§ **Text excerpt**:
——————————

Another example of generosity seen onstage is improvisational performance. Anyone who has taught or practiced improv knows that doing it well requires ample amounts of generosity. The principle of say “Yes” to any offer is a foundation in British-Canadian Keith Johnstone’s approaches to improvisation. Making your improv partner look good is another key value. His books, classes and legacy have had an effect on improvisational comedy across Canada.
Improvisational theatre artist Rebecca Northan (who was trained at Calgary’s Loose Moose Theatre by Johnstone) has created a number of very successful shows that are rooted in these principles. Her most successful show is called Blind Date. Since 2007, this show has had successful runs across Canada (but not Victoria, alas!), and in London and New York. It is set to open in Norway. The setup for Blind Date is simplicity itself; on stage at a Parisian café table sits French-accented clown Mimi, with a red nose indicating her clown status. She has been stood up by a blind date, but nothing stops Mimi’s optimism. She goes into the audience and invites a man (pre-selected before the show in the lobby) to join her as her new blind date. The rest of the show is based on the dialogue between Mimi and her date. There is also a gay version of the show, where Mimi is played by a man or by a woman who select a same-sex date.
In the wrong hands, this formula could lead to a lot of belittling of this volunteer performer, making him or her look bad on stage. But Johnstone’s principles are in full view in Blind Date. We see Mimi coach her date in detail before they begin role-playing their date. She tells him (in this case) that if he feels uncomfortable or unsure at any time, he can signal a timeout. They will then go over to the side of the stage and talk about what is happening until the volunteer performer feels okay about carrying on. She also coaches him to not try to be funny; his job is to simply enjoy the date. It is her job to ensure both he and the audience are having a good time.

——————————

§ **Data under study**:
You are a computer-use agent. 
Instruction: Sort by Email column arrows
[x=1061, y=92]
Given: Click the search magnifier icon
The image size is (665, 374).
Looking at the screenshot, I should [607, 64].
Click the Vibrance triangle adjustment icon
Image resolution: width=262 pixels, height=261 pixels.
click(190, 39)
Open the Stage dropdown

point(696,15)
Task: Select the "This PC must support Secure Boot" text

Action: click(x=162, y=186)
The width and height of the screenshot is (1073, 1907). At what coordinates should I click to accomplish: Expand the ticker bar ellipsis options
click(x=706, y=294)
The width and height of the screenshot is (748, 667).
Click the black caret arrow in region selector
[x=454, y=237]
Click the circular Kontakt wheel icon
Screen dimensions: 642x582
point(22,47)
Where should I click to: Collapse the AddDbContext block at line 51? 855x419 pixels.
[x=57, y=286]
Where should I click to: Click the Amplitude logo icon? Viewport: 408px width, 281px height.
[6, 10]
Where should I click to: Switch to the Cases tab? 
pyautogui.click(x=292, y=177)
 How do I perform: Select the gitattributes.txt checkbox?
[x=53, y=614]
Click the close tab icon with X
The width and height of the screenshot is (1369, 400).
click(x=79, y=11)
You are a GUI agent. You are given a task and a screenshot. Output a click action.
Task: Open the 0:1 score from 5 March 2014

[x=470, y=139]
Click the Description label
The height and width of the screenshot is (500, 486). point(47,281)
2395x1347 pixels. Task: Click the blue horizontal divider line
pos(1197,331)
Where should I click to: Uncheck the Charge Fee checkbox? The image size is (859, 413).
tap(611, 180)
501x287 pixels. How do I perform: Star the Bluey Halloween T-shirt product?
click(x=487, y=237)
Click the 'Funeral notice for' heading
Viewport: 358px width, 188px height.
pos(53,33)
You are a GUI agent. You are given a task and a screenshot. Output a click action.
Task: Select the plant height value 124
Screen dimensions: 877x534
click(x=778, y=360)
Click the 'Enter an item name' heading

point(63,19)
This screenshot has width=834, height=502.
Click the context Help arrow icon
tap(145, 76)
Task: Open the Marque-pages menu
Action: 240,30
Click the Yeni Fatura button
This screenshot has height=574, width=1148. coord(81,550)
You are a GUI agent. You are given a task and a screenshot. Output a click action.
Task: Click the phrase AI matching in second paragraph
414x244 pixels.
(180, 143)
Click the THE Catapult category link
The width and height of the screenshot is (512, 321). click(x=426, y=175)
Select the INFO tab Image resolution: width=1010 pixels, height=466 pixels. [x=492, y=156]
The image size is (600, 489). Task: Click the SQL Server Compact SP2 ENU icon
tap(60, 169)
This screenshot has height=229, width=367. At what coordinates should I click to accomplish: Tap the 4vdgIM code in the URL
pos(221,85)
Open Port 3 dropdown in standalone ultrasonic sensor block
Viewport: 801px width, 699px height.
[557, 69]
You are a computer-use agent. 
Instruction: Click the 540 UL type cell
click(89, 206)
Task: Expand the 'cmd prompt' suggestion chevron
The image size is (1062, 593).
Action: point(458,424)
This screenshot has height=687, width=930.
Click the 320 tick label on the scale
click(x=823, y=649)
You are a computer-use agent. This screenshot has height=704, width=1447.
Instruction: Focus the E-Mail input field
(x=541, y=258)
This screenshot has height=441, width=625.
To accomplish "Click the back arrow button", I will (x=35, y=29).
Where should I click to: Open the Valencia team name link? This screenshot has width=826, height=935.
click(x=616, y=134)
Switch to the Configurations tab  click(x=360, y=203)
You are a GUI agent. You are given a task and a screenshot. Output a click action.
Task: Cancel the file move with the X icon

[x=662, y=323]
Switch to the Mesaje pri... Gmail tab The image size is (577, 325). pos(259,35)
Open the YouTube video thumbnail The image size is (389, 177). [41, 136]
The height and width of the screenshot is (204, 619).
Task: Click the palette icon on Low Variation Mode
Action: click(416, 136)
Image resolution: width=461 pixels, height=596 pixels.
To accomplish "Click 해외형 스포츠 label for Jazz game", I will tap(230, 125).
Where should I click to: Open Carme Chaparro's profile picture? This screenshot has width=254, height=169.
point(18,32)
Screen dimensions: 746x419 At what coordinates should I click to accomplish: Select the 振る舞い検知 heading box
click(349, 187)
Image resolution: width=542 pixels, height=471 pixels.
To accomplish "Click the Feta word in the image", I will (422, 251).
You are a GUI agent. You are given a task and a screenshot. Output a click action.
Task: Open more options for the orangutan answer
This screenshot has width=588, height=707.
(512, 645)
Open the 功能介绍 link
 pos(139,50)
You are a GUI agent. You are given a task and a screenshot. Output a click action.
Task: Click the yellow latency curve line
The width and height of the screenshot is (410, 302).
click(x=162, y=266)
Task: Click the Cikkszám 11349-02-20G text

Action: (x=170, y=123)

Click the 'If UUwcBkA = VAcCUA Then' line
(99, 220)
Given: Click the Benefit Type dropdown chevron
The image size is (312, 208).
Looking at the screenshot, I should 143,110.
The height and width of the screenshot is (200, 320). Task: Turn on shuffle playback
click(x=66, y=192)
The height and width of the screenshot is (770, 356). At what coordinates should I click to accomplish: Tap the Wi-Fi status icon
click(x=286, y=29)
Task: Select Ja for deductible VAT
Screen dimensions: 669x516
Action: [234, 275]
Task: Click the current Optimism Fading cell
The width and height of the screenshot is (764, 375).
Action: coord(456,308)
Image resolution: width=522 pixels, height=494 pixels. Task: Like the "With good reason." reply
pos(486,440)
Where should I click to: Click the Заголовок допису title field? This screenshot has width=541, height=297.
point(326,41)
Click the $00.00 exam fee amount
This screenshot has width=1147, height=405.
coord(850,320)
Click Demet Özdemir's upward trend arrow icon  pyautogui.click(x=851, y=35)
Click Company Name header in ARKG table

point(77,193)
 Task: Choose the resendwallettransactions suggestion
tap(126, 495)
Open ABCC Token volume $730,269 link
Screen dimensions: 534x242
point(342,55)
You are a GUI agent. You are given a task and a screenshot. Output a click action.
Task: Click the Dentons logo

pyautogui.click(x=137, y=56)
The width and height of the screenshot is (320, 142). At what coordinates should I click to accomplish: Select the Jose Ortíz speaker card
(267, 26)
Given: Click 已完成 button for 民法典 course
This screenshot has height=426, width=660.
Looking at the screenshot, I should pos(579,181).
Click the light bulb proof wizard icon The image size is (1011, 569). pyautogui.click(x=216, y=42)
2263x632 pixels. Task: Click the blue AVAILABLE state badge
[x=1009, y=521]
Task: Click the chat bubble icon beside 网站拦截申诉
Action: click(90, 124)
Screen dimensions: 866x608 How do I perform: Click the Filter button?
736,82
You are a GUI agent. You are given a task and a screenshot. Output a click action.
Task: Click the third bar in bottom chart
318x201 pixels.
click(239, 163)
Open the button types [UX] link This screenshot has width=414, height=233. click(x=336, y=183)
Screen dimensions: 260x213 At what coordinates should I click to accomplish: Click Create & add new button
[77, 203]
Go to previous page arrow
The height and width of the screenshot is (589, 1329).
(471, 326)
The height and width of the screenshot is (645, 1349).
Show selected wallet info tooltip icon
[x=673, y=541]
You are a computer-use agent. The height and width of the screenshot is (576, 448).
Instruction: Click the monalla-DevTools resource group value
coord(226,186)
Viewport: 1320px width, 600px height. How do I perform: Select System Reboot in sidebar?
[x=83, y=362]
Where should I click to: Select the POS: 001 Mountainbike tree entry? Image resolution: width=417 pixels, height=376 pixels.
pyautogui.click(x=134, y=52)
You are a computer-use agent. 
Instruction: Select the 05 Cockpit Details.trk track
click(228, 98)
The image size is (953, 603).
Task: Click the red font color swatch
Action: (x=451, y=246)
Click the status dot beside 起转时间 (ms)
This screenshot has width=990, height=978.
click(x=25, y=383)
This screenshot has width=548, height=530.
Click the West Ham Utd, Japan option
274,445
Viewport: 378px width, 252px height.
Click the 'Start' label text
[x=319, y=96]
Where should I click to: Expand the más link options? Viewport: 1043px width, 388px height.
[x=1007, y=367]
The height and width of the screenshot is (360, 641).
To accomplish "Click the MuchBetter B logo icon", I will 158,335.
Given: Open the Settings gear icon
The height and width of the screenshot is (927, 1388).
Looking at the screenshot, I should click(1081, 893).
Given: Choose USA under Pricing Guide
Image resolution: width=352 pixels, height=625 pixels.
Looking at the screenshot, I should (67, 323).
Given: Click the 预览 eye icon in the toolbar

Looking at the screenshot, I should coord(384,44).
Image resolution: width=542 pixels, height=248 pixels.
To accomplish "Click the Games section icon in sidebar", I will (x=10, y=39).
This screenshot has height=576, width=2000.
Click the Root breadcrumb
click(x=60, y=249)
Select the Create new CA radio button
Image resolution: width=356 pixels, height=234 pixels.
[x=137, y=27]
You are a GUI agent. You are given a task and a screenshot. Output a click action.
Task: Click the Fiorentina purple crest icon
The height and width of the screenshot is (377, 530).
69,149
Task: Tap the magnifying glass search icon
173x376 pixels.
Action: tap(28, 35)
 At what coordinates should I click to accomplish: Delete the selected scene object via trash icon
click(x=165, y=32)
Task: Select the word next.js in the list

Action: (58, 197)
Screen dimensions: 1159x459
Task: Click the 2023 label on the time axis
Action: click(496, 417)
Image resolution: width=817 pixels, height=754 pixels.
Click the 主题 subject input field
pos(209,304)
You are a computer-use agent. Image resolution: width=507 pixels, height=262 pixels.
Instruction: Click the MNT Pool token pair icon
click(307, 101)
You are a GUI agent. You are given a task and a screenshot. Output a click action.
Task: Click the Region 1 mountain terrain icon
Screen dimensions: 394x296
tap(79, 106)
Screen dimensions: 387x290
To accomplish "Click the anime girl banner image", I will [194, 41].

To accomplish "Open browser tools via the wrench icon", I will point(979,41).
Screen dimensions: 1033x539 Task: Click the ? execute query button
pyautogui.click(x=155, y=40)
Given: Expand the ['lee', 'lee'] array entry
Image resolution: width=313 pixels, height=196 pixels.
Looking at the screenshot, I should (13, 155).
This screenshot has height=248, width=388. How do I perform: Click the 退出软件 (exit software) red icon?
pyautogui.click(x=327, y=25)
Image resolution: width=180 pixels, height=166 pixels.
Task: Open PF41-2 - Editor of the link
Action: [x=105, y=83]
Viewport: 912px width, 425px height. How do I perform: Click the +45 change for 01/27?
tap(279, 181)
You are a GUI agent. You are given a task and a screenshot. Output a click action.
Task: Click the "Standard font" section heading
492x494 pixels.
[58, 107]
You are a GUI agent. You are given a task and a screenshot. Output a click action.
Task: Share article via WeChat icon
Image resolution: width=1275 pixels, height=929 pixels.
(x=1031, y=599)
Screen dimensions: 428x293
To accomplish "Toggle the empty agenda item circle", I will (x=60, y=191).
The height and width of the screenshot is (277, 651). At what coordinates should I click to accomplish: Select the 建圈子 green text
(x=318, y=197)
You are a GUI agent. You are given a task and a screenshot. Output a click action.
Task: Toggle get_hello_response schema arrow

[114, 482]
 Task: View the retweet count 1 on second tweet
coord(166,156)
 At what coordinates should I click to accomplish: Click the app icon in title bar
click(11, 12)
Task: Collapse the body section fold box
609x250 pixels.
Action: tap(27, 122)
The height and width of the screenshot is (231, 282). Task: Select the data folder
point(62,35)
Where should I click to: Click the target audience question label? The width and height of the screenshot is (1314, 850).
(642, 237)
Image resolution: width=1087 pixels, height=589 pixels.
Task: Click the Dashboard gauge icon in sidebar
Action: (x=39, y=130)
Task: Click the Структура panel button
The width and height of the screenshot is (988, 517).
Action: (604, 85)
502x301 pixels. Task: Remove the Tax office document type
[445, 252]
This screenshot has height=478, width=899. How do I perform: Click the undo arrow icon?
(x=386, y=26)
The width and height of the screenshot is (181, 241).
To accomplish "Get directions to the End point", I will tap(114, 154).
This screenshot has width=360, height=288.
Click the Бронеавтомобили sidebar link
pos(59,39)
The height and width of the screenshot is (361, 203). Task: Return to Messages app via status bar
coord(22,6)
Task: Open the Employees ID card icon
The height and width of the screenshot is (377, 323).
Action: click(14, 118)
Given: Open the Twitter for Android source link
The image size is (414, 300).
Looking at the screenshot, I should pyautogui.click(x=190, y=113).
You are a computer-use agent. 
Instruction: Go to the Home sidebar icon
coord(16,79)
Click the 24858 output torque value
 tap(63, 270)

——————————

§ **Work to be completed**: Rewrite the part of the improv passage that begins with "Another example of" and ends with "comedy across Canada.", swapping "generosity" for "kindness".

§ **Result of this task**:
Another example of kindness seen onstage is improvisational performance. Anyone who has taught or practiced improv knows that doing it well requires ample amounts of kindness. The principle of say “Yes” to any offer is a foundation in British-Canadian Keith Johnstone’s approaches to improvisation. Making your improv partner look good is another key value. His books, classes and legacy have had an effect on improvisational comedy across Canada.